Marco, nel quarto capitolo del suo Vangelo, ci propone alcune parabole attente alla vita comune, parabole agricole, se così possiamo chiamarle, e, dunque, di facile comprensione per le persone del suo tempo. In primo piano, il seminatore e la semina, un processo lungo con tempi che non sono quelli dell’uomo. Il seme è lasciato cadere nel terreno e l’agricoltore si limita a questo, mentre, nel tempo, il seme lavora e cresce senza aver bisogno dell’uomo. In una cultura contadina, il compito del seminatore è di facile comprensione. Come scrive Marco: “Con molte parabole dello stesso genere, annunciava loro la parola, come potevano intendere”. Ma l’evangelista sembra anche dirci che le parabole del Signore sono comprensibili davvero soltanto se lui ce le spiega. Così il seme è la parola seminata a larghe mani nel mondo, e cresce e misteriosamente dà frutti.
Il messaggio: “Mediante la predicazione e l’azione di Gesù, il Regno di Dio è annunciato, ha fatto irruzione nel campo del mondo e, come il seme, cresce e si sviluppa da sé stesso”, afferma Papa Francesco all’Angelus. Il suo germogliare dentro la storia “non dipende tanto dall’opera dell’uomo”, ma è “espressione della potenza e della bontà di Dio”.
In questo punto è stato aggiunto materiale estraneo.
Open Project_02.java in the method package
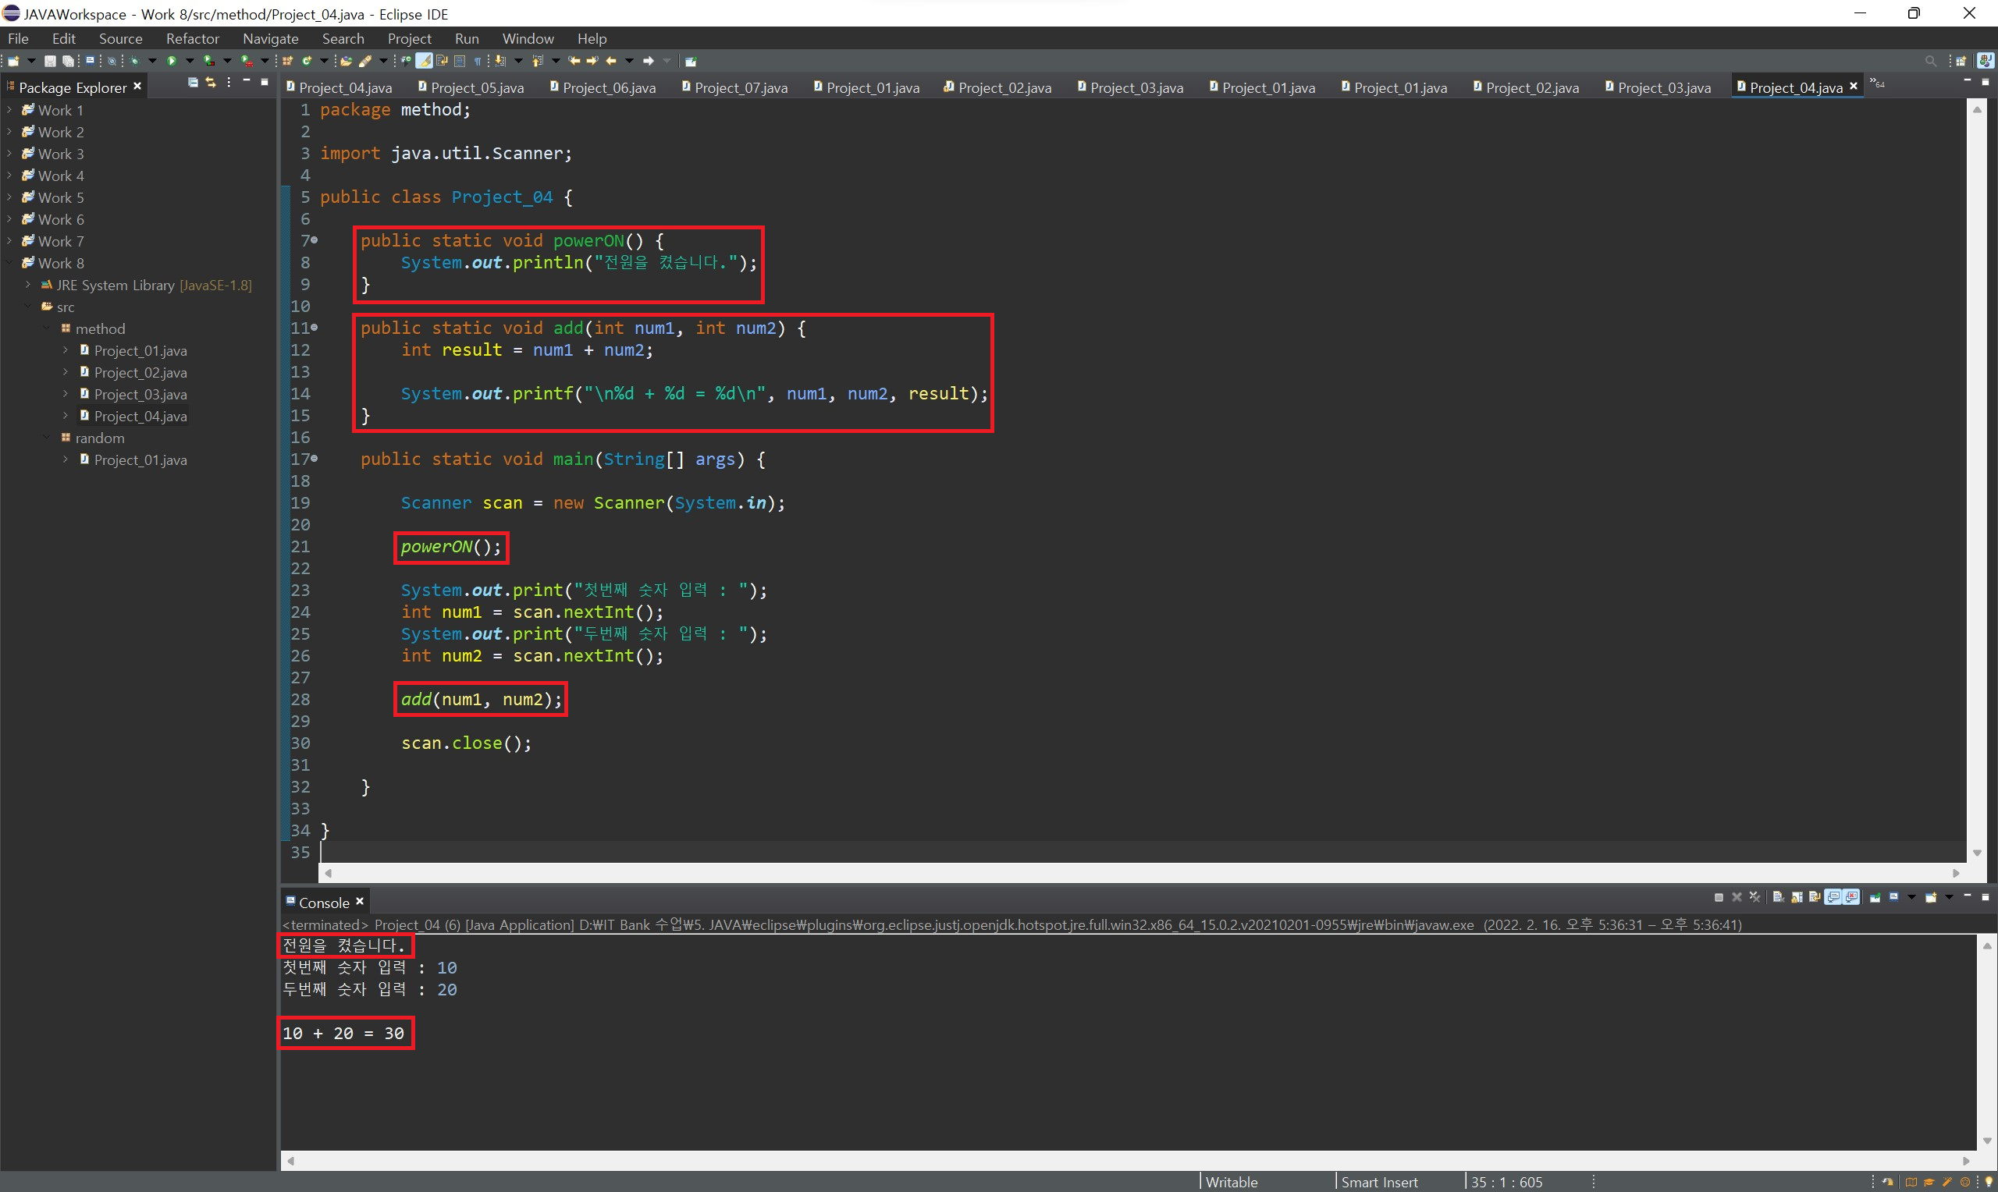Screen dimensions: 1998x1192 [x=140, y=373]

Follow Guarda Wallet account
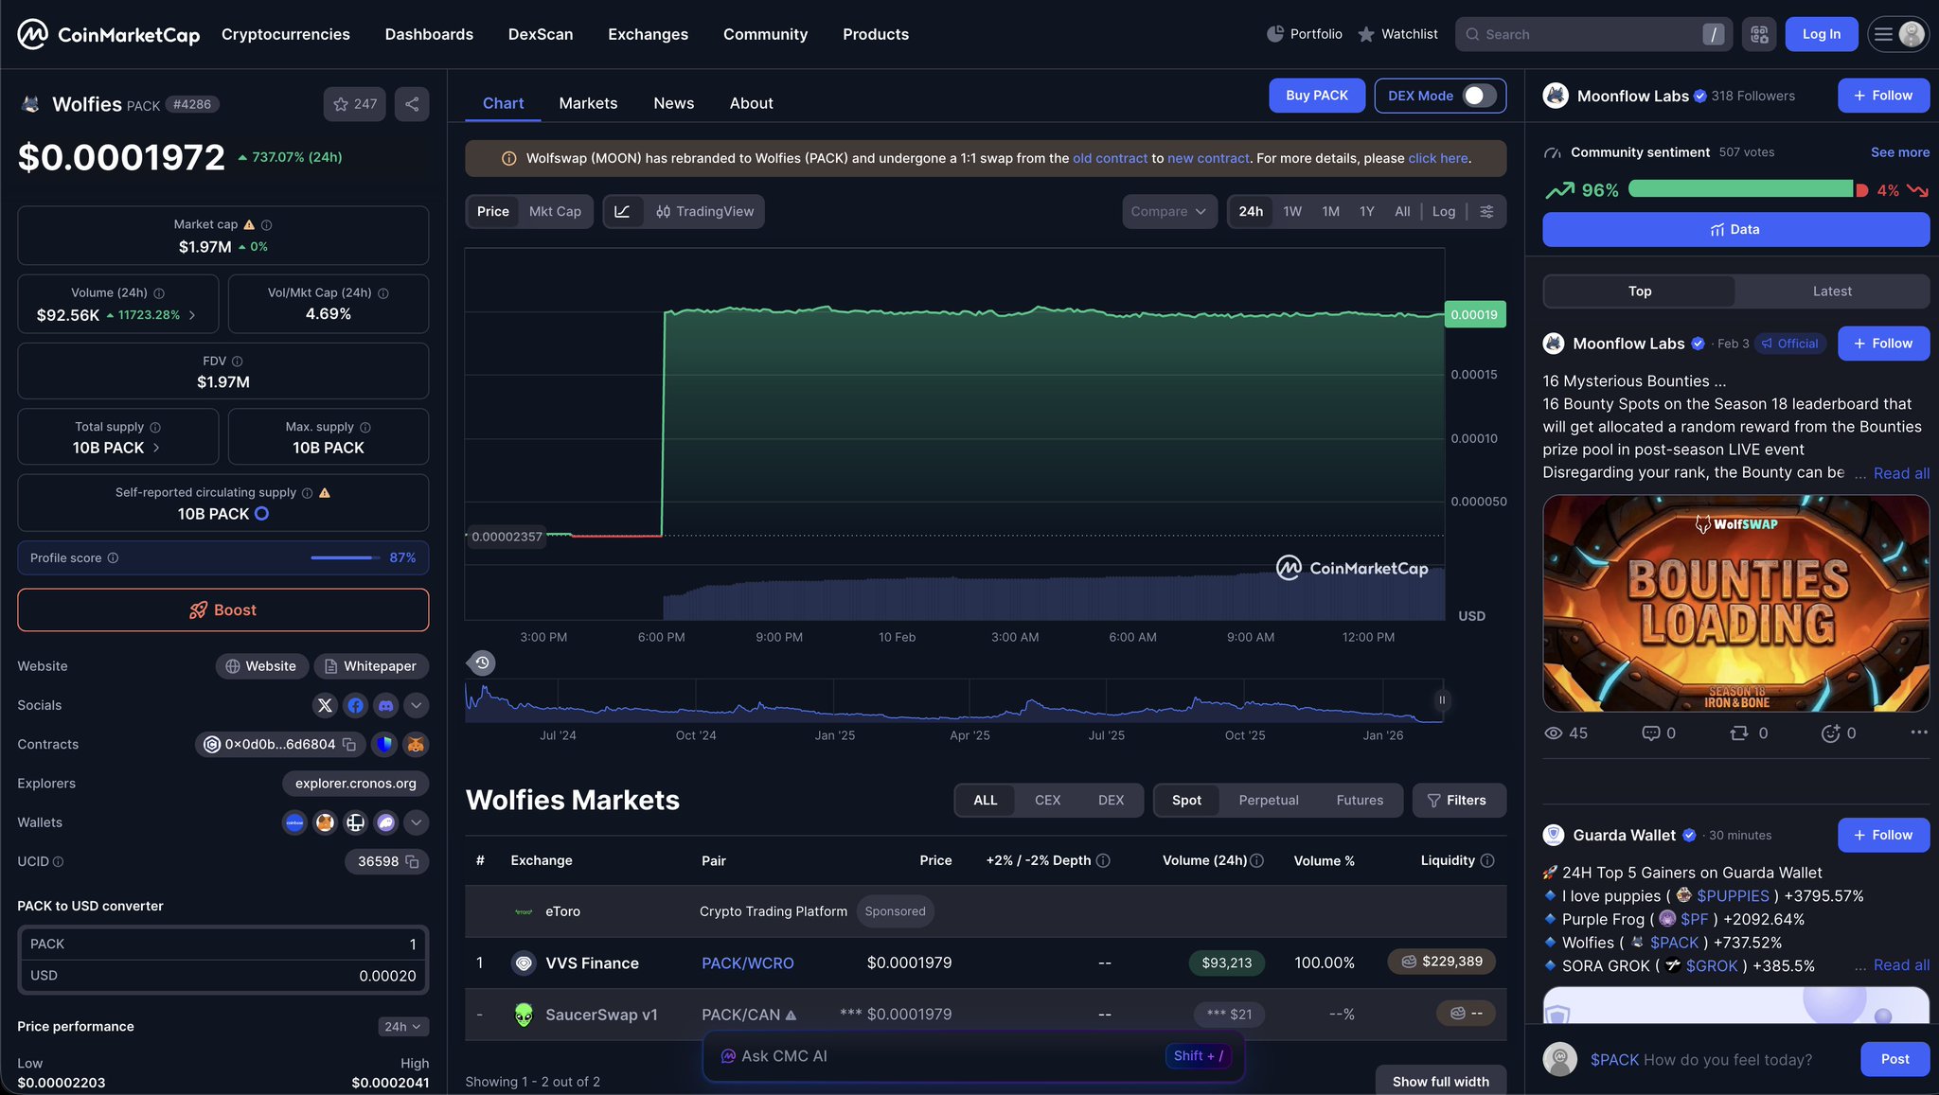(1882, 835)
Alle 15mila persone convenute in piazza San Pietro per la recita della preghiera mariana, al termine della quale ha chiesto pace per lo Yemen e un nuovo patto mondiale sui rifugiati per una “migrazione sicura, ordinata e regolare”, Papa Francesco ha detto: “A volte la storia, con le sue vicende e i suoi protagonisti, sembra andare in senso contrario al disegno del Padre celeste, che vuole per tutti i suoi figli la giustizia, la fraternità, la pace. Ma noi siamo chiamati a vivere questi periodi come stagioni di prova, di speranza e di attesa vigile del raccolto”. Per questo “nei momenti bui e di difficoltà non dobbiamo abbatterci, ma rimanere ancorati alla fedeltà di Dio, alla sua presenza che sempre salva”.
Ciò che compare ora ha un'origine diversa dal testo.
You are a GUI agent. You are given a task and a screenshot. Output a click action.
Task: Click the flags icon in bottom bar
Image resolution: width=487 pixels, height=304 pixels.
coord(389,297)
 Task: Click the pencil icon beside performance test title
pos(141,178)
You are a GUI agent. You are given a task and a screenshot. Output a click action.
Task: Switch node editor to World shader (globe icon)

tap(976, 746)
Il Vangelo di questa domenica propone la parabola del granello di senape, “il più piccolo di tutti i semi”, che una volta seminato cresce “e diventa più grande di tutte le piante dell’orto”. Un’immagine che subito ci fa cogliere il senso della speranza cristiana, e ci fa anche capire che le grandi cose nascono spesso dal piccolo. Scriveva il cardinale Joseph Ratzinger: “Le grandi cose iniziano sempre in un grano di senape e i movimenti di massa hanno sempre una breve durata”. Il contadino semina, sa attendere il trascorrere delle stagioni e sa che verrà il tempo della mietitura. È il “miracolo dell’amore” che fa germogliare e crescere ogni seme, ed è proprio questo, diceva Papa Benedetto, che “ci fa essere ottimisti nonostante le difficoltà, le sofferenze e il male che incontriamo”.
È la logica della piramide rovesciata, la logica delle beatitudini: per essere grandi dobbiamo essere piccoli. Forse, diceva Papa Benedetto, la Chiesa “dovrebbe trovarsi davanti a grandi prove per imparare di nuovo di cosa vive anche oggi: vive per la speranza del granello di senape e non per la forza dei suoi progetti e delle sue strutture”.
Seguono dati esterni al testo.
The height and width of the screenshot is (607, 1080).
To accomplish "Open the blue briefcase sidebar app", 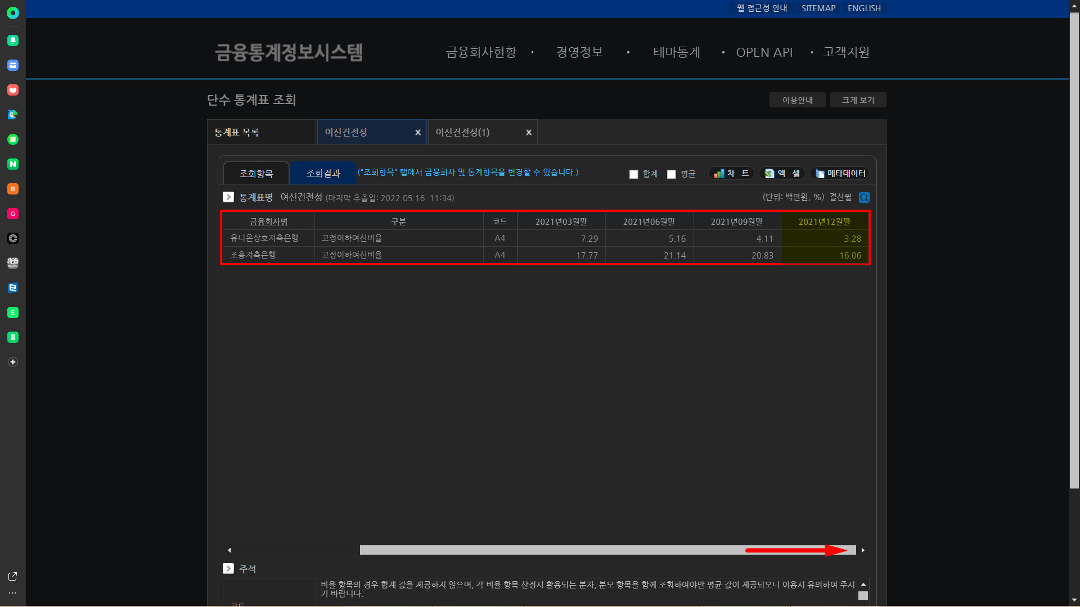I will pyautogui.click(x=13, y=65).
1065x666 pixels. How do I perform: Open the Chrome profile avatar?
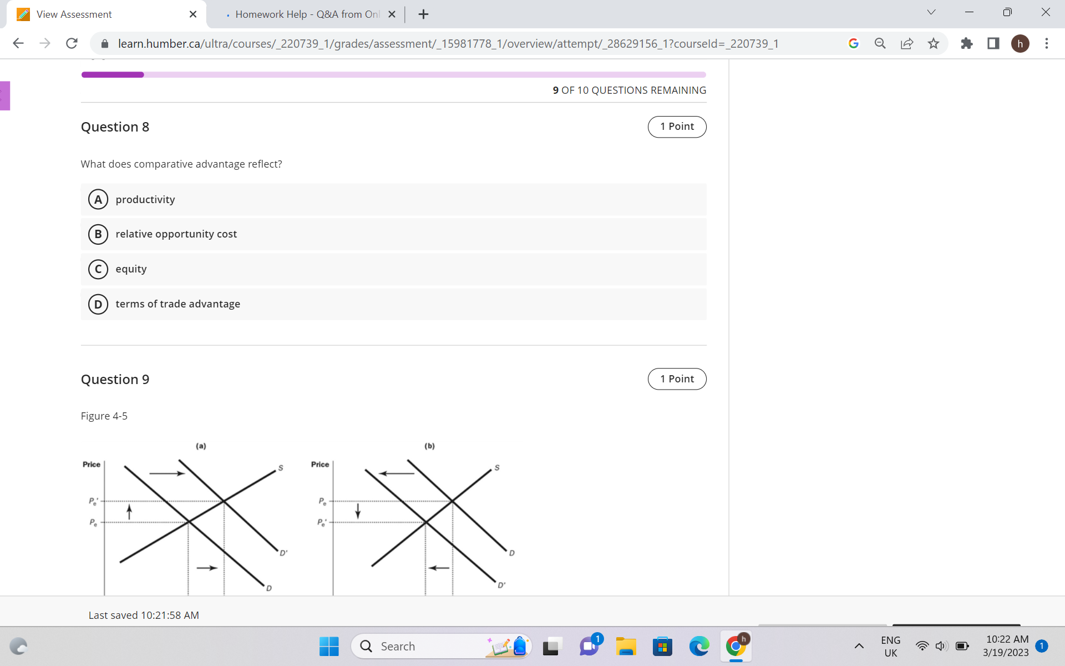(x=1021, y=43)
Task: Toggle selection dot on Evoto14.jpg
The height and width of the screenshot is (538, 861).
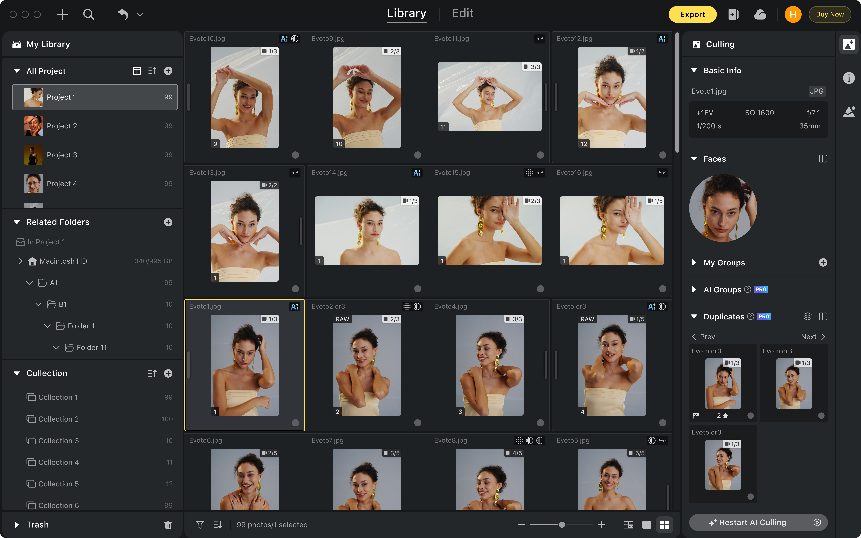Action: click(418, 289)
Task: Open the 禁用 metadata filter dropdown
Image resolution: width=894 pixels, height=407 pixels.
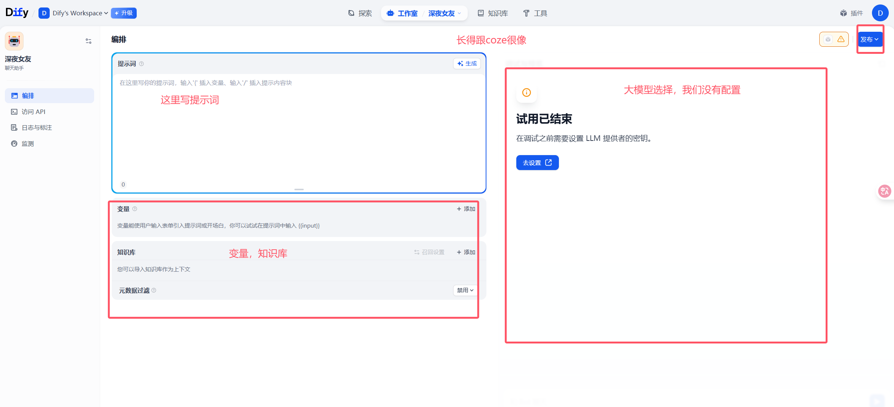Action: click(465, 290)
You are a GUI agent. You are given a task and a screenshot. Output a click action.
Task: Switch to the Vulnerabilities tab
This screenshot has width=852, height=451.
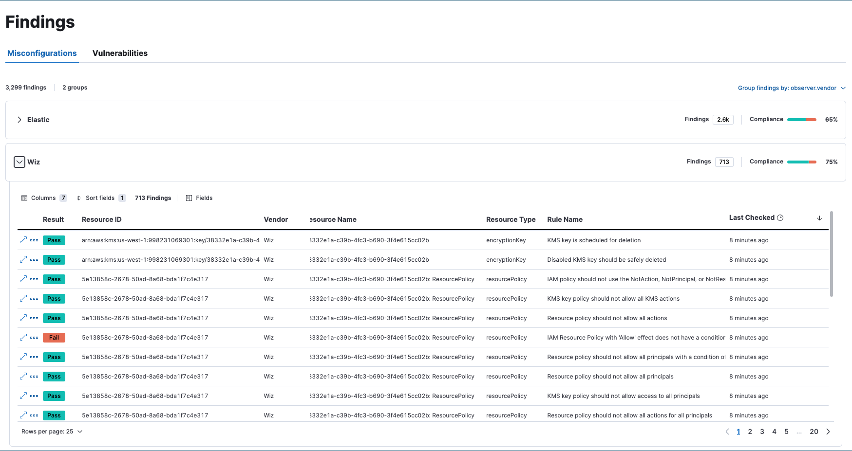tap(120, 53)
È una parabola che ci insegna a non voler vedere subito il frutto del nostro lavoro, anzi, ci dice che è irrilevante la nostra fatica se non entriamo nella “logica di imprevedibilità di Dio, e accettarla nella nostra vita”, afferma ancora Francesco. Il Signore “ci esorta a un atteggiamento di fede che supera i nostri progetti, i nostri calcoli, le nostre previsioni. Dio è sempre il Dio delle sorprese. Il Signore sempre ci sorprende. È un invito ad aprirci con più generosità ai piani di Dio, sia sul piano personale che su quello comunitario”.
Nelle nostre comunità, dice il Papa, dobbiamo fare attenzione alle occasioni di bene “che il Signore ci offre, lasciandoci coinvolgere nelle sue dinamiche di amore, di accoglienza e di misericordia verso tutti. L’autenticità della missione della Chiesa non è data dal successo o dalla gratificazione dei risultati, ma dall’andare avanti con il coraggio della fiducia e l’umiltà dell’abbandono in Dio”, nella consapevolezza “di essere piccoli e deboli strumenti, che nelle mani di Dio, e con la sua grazia possono compiere opere grandi”.